Я размечтался о Средней Азии. При упоминании о бабушке невыносимой показалась жизнь в Железнодольске: тычки, ярость, корёный хлеб.
У крыльца мать подала мне мороженое. Отец прохаживался около нас, и она, склоняясь и закрывая бушлат газетой, как бы не закапал мороженым, шепотом выведывала, о чем мы с ним разговаривали. Я не смог умолчать о Средней Азии. Мать грустно усмехнулась:
– Дальше вокзала не уедешь.

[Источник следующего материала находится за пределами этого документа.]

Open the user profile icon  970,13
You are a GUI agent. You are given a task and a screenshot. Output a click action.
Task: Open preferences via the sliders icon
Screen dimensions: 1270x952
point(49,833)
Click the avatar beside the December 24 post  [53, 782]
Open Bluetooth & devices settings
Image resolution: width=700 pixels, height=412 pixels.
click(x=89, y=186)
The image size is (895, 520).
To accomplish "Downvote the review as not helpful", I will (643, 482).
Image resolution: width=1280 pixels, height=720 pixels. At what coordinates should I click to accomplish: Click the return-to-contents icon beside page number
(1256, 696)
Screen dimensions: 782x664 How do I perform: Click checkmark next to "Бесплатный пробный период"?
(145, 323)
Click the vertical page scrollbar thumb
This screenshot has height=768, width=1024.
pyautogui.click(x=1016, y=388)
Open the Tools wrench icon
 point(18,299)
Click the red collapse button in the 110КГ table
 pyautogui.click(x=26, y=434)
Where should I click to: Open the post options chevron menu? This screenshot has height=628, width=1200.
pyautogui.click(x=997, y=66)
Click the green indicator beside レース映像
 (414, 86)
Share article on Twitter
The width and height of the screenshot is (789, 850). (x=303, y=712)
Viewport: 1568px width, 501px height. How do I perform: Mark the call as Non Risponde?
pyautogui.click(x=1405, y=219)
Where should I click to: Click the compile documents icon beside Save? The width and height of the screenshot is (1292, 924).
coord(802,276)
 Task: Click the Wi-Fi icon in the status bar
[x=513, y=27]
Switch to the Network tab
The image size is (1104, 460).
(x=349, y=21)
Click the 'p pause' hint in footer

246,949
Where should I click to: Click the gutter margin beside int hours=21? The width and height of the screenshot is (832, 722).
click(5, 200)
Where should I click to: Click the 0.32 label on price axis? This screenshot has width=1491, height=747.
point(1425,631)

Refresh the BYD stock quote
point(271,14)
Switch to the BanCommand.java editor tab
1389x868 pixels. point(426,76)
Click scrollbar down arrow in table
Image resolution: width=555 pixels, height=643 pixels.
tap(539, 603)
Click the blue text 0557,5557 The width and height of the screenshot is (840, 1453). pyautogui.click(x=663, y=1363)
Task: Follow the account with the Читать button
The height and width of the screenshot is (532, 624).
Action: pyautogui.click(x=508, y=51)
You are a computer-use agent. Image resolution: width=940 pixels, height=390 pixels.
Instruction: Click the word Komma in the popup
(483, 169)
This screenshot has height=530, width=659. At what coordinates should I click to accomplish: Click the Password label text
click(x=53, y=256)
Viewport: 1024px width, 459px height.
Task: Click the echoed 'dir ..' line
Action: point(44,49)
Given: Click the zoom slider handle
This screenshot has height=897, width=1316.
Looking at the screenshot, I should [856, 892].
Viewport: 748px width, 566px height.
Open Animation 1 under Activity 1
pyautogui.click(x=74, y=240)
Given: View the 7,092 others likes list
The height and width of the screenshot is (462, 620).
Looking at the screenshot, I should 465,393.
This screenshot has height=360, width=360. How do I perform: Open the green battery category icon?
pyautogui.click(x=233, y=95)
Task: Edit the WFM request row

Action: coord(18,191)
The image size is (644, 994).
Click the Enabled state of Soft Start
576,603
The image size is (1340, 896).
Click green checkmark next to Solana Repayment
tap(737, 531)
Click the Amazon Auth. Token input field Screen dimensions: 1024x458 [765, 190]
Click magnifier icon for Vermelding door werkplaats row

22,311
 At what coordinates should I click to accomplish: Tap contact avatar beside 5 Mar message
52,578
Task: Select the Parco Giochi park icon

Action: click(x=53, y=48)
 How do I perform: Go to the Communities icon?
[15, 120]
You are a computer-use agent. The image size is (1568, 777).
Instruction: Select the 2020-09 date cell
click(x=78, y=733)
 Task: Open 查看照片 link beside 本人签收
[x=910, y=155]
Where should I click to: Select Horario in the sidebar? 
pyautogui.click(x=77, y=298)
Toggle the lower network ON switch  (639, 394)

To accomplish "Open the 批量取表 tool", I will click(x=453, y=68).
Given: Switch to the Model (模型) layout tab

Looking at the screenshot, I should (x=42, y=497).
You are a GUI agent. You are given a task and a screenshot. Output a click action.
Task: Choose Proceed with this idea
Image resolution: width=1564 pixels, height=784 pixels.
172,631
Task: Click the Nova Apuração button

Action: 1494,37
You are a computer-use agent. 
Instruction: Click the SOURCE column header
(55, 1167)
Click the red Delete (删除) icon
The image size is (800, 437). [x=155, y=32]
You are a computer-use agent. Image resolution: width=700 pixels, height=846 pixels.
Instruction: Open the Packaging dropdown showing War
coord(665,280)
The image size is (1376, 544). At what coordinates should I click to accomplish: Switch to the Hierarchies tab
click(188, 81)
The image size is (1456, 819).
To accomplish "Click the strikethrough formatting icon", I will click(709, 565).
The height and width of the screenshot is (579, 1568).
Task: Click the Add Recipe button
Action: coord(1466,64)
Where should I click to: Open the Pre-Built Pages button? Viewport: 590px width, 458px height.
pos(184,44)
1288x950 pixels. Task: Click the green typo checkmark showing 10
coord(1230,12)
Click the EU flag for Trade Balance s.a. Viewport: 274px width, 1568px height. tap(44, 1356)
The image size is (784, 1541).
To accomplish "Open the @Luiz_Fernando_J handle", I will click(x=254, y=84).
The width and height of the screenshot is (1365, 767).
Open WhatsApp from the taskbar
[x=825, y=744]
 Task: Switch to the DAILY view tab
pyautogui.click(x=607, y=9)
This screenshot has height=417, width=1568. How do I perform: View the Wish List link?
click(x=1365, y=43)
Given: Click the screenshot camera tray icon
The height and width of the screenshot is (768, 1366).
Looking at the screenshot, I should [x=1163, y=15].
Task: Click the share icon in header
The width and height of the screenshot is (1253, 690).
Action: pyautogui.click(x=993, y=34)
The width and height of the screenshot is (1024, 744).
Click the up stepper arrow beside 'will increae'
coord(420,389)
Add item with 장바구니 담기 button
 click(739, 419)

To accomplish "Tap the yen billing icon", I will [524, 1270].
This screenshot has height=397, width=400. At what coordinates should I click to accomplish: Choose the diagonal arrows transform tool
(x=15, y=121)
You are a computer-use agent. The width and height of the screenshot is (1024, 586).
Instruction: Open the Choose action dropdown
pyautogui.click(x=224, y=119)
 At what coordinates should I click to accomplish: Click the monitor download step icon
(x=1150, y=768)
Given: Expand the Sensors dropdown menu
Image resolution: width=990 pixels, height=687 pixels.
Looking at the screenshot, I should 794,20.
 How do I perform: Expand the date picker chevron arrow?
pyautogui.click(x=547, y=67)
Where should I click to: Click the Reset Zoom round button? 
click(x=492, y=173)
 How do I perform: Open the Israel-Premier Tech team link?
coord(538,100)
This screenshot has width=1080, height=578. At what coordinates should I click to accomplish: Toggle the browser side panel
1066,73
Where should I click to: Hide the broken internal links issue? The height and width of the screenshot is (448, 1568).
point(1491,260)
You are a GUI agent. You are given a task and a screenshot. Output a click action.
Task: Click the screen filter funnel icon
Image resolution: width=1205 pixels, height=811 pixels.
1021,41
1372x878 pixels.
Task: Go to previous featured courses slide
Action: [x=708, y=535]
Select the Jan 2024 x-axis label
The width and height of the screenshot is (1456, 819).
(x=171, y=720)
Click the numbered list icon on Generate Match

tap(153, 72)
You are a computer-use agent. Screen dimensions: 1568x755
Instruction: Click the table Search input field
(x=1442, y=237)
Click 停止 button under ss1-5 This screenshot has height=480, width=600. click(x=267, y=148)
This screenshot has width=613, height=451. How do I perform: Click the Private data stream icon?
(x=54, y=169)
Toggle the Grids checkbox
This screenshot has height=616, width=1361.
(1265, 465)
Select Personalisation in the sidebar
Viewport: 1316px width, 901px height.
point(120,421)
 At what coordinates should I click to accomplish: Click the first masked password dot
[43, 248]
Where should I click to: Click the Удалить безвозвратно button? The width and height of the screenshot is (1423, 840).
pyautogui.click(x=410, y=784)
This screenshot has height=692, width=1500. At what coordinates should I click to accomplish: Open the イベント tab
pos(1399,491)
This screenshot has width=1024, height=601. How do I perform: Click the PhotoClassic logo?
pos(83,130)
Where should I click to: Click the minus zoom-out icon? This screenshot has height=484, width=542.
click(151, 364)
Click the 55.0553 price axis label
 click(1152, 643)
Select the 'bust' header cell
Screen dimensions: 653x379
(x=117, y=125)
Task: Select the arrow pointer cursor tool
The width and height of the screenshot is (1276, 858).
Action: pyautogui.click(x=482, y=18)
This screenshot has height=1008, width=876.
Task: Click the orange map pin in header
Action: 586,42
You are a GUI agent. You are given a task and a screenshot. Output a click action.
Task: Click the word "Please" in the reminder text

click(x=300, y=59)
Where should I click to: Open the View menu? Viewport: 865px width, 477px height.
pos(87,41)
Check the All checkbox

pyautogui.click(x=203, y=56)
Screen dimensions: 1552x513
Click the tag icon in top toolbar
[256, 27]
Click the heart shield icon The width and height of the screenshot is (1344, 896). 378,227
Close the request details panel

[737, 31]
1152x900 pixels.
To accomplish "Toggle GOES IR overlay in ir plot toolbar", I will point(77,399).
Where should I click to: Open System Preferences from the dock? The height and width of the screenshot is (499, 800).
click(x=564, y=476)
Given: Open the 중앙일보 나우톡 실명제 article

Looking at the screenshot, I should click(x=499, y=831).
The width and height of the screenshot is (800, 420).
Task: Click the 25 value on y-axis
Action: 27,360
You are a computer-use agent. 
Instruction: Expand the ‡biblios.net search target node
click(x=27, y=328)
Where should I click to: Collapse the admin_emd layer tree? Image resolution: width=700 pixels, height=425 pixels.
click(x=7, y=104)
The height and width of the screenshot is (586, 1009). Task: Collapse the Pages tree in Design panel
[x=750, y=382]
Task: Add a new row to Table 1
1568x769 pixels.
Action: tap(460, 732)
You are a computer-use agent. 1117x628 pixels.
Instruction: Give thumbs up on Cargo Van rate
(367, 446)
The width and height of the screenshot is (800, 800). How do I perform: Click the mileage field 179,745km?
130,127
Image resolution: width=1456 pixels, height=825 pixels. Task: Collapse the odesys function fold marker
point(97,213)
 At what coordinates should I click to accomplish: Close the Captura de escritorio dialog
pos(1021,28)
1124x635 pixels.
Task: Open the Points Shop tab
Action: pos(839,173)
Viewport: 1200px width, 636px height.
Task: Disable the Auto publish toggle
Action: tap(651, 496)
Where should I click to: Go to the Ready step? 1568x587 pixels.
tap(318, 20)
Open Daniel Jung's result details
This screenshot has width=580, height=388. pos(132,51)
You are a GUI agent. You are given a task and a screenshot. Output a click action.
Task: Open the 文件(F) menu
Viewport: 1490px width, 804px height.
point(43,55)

Коль он не довез тебя до машинно-тракторной станции… Через пруд переправились и обратно с тобой вернулся… Ни в какие Ташкенты сроду не увезет. А увезет – горюшко будешь мыкать. Не прибежишь домой, там и сгинешь.
Судья спросил, с кем я пойду жить. Перед этим мне велели встать в проходе между длинными желтыми скамьями.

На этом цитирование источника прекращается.